I miss how simple things were

or how simple they seemed because you said so.

I want to scream on top of my lungs

"I MISS YOU! GOD DAMMIT!"

and I wish it were that simple.

There are things I miss now,

and the things I miss most

are the ones I love most

but the ones I love most

have gone and withered.

I never really loved you anyway

February 3rd, 2008 by morbidme

I’m definitely living a life of a double blogger. Here I am blogging at my friendster blog, writing about something I wouldn’t want my multiply contacts to read. Which is actually stupid–my multiply contacts ARE my friendster contacts as well.

Anyway, this post is entitled so because that’s my latest realization.

Okay, a little backgrounder first. I was head over heels for this one guy, the guy I’ve been talking about in my other posts… no, not freshie crush, three-lettered name guy. The other guy: partymate-friend guy.

It lasted for *counts* five months. This crush. And I’ve attempted to say otherwise in the past (that I’m over him) over and over again, but this time, I think I really mean it.

As for the title of this post, I’ve been making a list and compiling songs that would eventually lead me to ‘I Never Really Loved You Anyway’ by The Corrs, and I may have skipped some songs and went directly to that song, but I think its ok.

As for the reason of "not really loving him anyway," I read a friend’s blog post (in multiply, naturally), saw that he commented on her post. So I read that post and it didnt mean sh*t to me. It may just be me, but maybe that’s the whole point. Me and him: never gonna happen. We’re just too different. And I can’t continue liking him for things I can’t understand.

I know, I know, one day I’ll fall [yet again] for someone and I’m not gonna understand a lot of things and I may not be able to explain it then and there, and the unknown may be the reason why I’ll be holding onto the relationship… but right now, I’m being rational.

Now it’s my brain that’s telling me ‘no more’ and my heart telling me ‘no.’ How odd is that.

It’s all me

January 27th, 2008 by morbidme

You don’t have to say anything. I know it’s all me.

I was the one who told you everything. I was the one who felt this way. I was the one who kept on pushing. And I was the one who pushed you away.

Away.

I’ve never felt so ashamed, so unsure of myself until now. Now that you’re gone… no. Now that what we had between us is gone.

Gone.

There wasn’t anything to begin with anyway. There was only what I’ve given, only what I’ve felt. It wasn’t enough. It will never be enough. There was no you from the start. So I’m letting ‘me’ go.

Yet,

everytime I say it to myself, I hurt. Everytime I ask myself not to miss you, not to talk to you, not to look at you, I do. Everytime I busy myself with my acads and work, I think of you and if I try not to think of you, I can’t think of anything else but you. I think of the things I could’ve done to make you stay, but I know I wouldn’t have done it in any other way.

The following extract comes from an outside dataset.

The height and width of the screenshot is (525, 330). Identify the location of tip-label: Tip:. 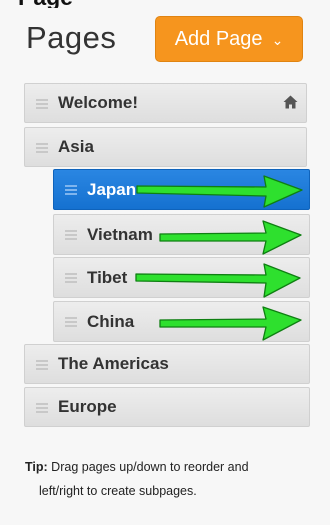
(36, 467).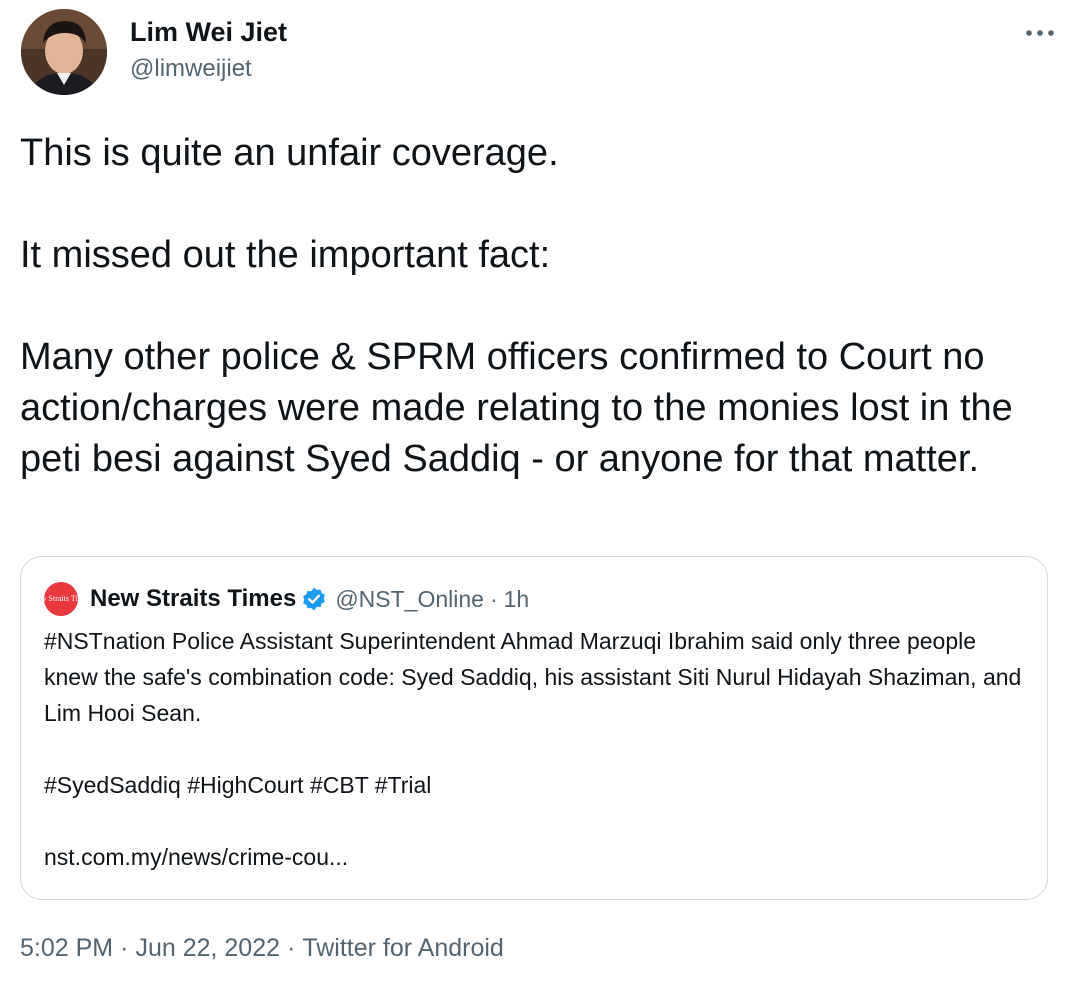  I want to click on quoted-tweet-hashtags: #SyedSaddiq #HighCourt #CBT #Trial, so click(238, 785).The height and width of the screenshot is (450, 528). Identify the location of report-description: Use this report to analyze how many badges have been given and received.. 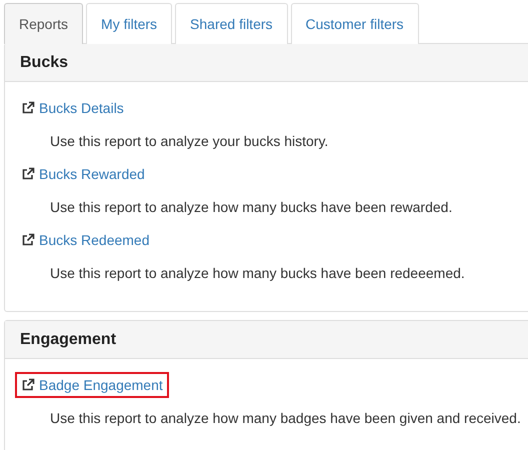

I’ve given you everything I can offer and it’ll always hurt me, the fact that I’m never enough. No, don’t say anything… coz that’s what you’ll say, that you don’t know what to say.

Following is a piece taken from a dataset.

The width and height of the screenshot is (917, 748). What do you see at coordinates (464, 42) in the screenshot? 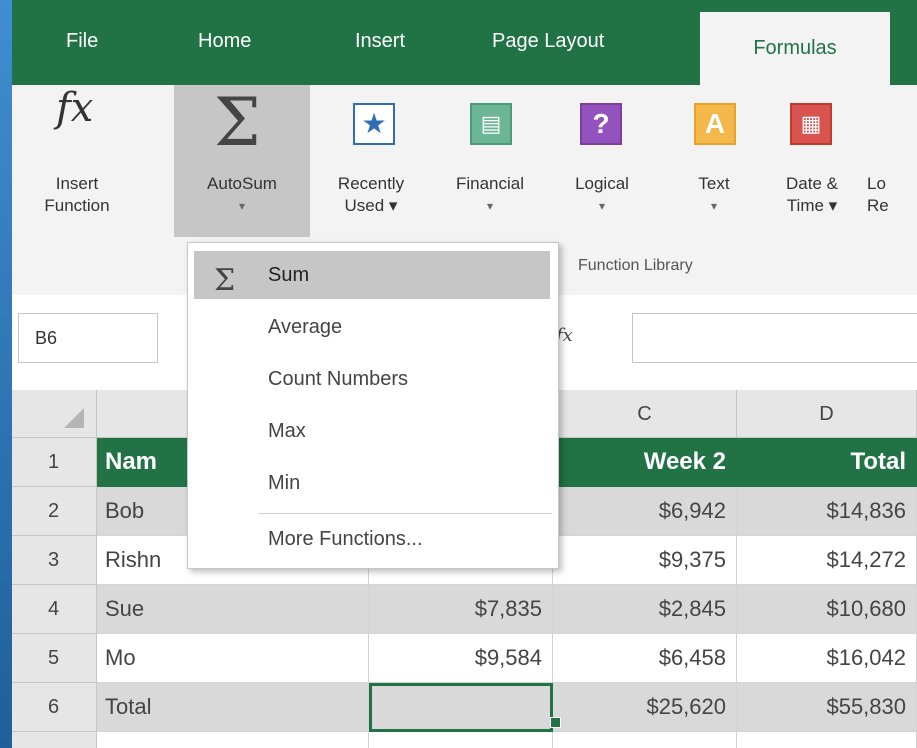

It fucking hurts, thinking of you, loving you the way I do. And even though it hurts like death itself, I can’t help but live for another moment, hoping to taste your sweet lips before I actually die of sadness and despair.

pakyooka

October 24th, 2007 by morbidme

I fell in love with a guy once.

This guy, he wasn’t in love with me.

This guy, he was a very dear friend.

This guy, I thought I’ll never fall for him the way I did.

But I did.

And so, I let the feeling boil and simmer,

and I kinda let it consume me.

As I’ve said, he’s a dear friend

and I think that’s all were ever gonne be.

Not that I wanted something else to happen between us, in the first place…

So then, I thought to myself, I can’t let this happen anymore

and I can’t fall for him any further.

I’m scared of losing my dear friend.

So I’m closing my heart,

putting up the walls once again.

And when the rain stops pouring,

the tears won’t be showin’.

But when I close my eyes, I’ll feel the pain

and I’ll scream

and I’ll scream

but he won’t hear my pain.

Coz nothing will ever be the same again.